_Short task_
Reproduce the items beginning at the line that contains "Switch to the PROD lançar pontos tab" and continuing through the last item, swapping "database icon" for "storage icon" and leaving everything else unchanged. Omit the pictures from your answer.

Start of Data to use

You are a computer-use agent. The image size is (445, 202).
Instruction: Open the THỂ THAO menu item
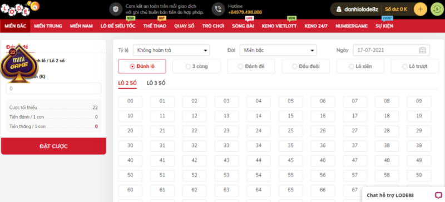point(155,26)

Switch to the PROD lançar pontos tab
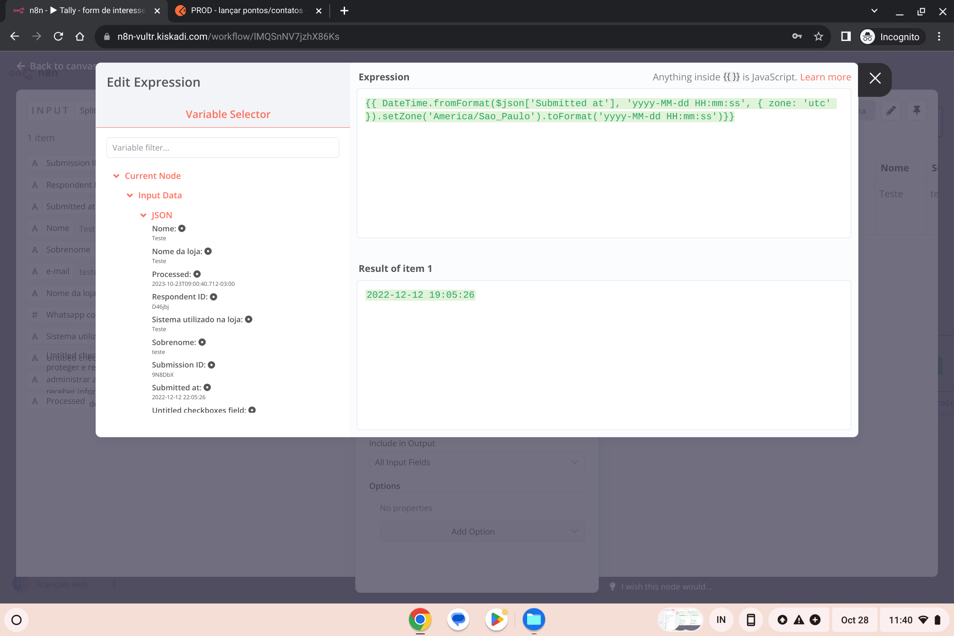click(247, 11)
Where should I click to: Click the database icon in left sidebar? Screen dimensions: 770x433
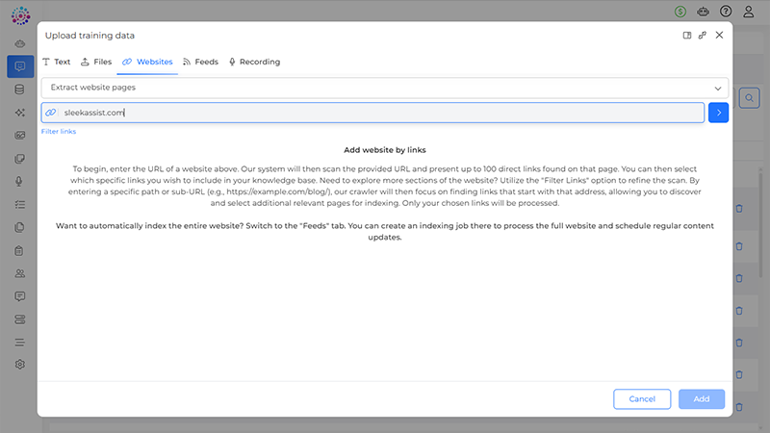point(19,89)
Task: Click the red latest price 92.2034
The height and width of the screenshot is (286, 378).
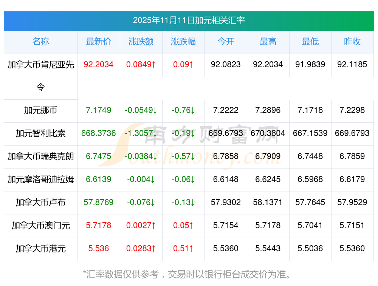Action: [x=99, y=65]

End of Data to use

_Answer to the exercise_
Switch to the PROD lançar pontos tab
click(247, 11)
Where should I click to: Click the storage icon in left sidebar? Screen dimensions: 770x433
point(19,89)
Task: Click the red latest price 92.2034
The height and width of the screenshot is (286, 378).
Action: [x=99, y=65]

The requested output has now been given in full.